Dataset excerpts
____

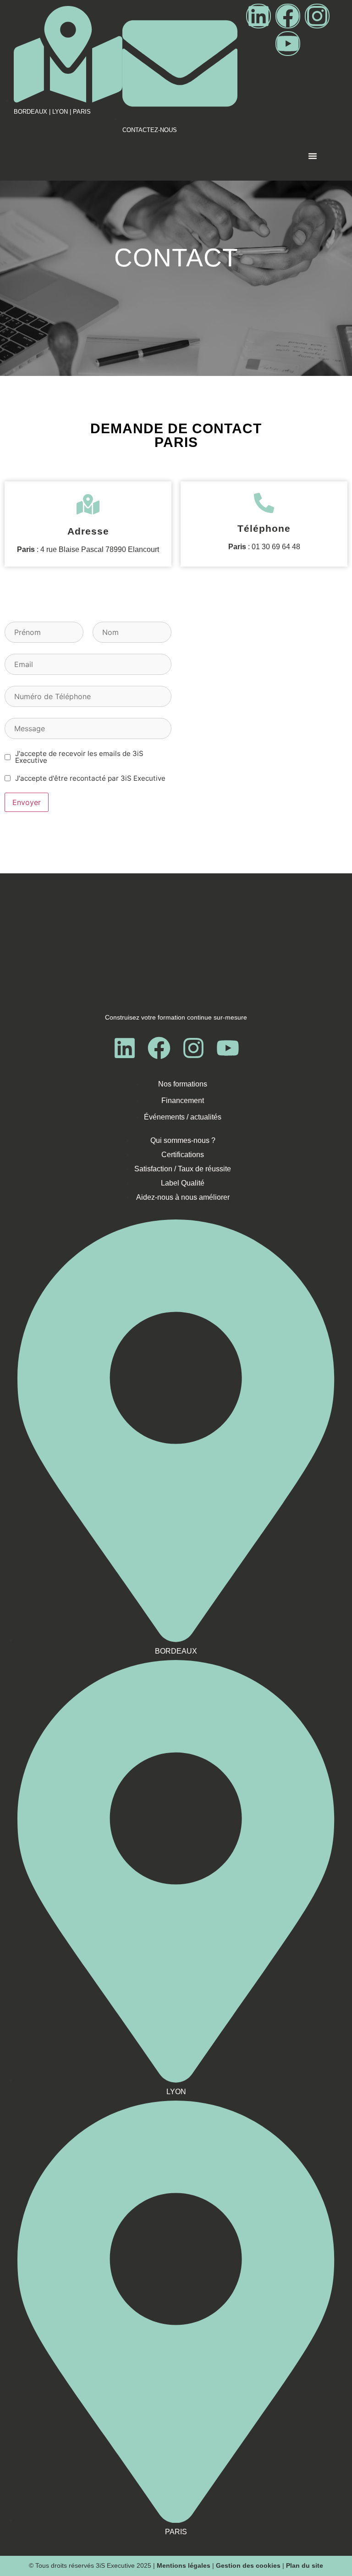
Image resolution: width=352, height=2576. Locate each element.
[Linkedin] (258, 16)
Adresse (88, 531)
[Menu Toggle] (312, 161)
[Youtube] (287, 43)
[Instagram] (317, 16)
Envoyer (26, 802)
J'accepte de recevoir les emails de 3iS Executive (79, 757)
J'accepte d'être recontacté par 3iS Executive (90, 778)
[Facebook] (287, 16)
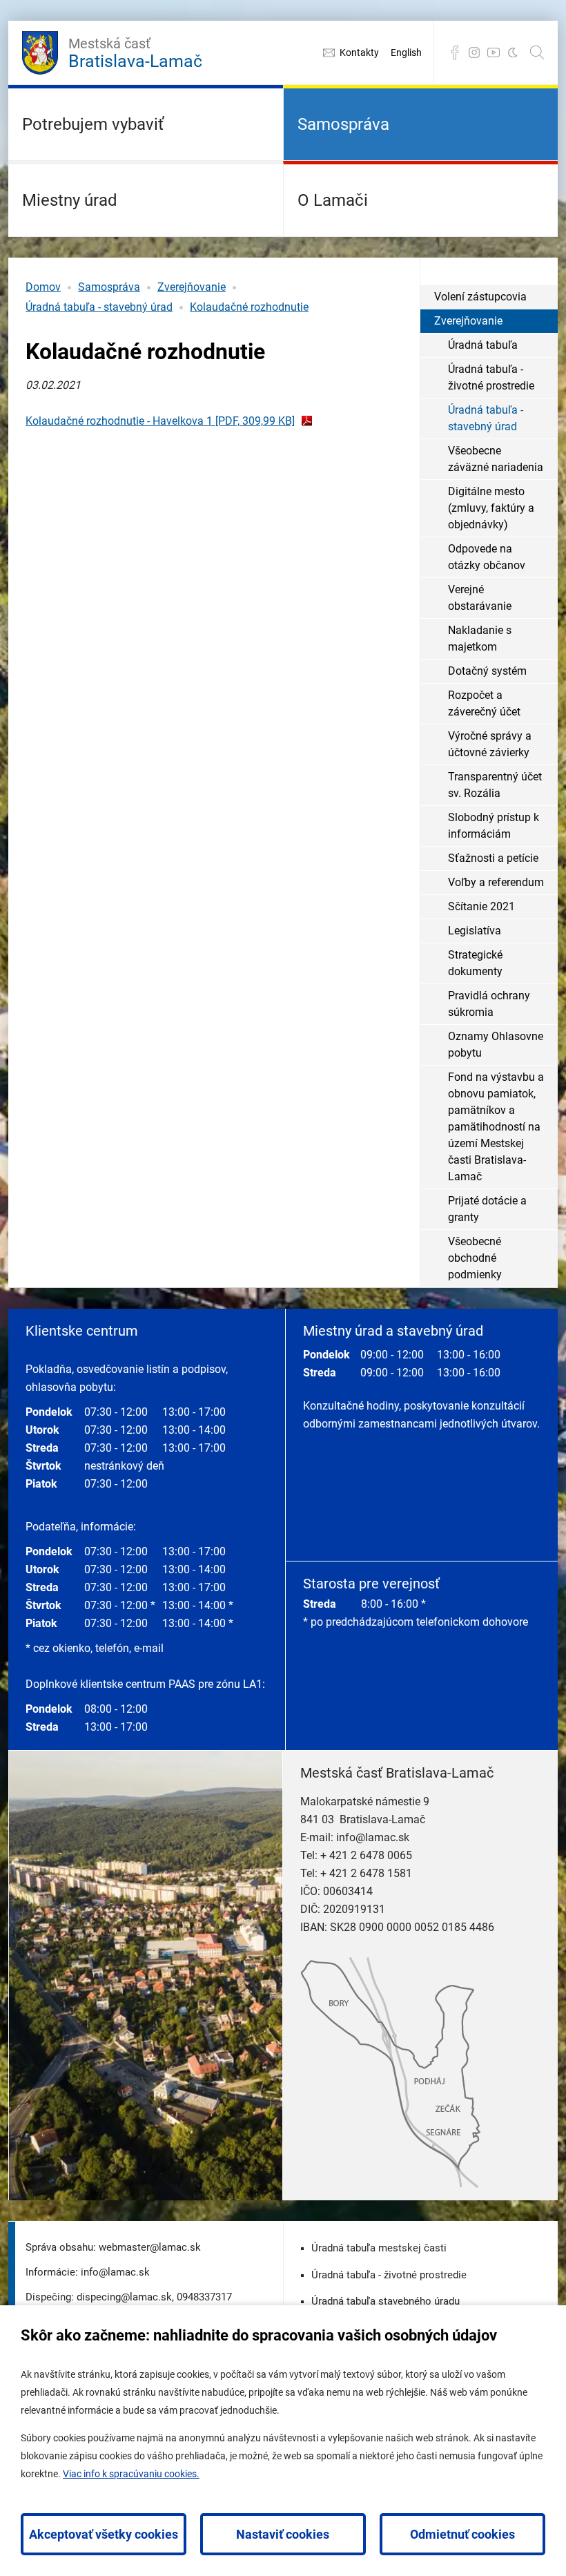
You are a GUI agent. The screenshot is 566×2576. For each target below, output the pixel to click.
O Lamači (332, 200)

____

Write out exactly, please, the lines that start at the one containing "Adresse (88, 531)" and run through the final line of the entries, both included, leaving pictures out.

Adresse (88, 531)
[Menu Toggle] (312, 161)
[Youtube] (287, 43)
[Instagram] (317, 16)
Envoyer (26, 802)
J'accepte de recevoir les emails de 3iS Executive (79, 757)
J'accepte d'être recontacté par 3iS Executive (90, 778)
[Facebook] (287, 16)
You are a GUI agent. The screenshot is 566×2576. For each target below, output the pixel to click.
O Lamači (332, 200)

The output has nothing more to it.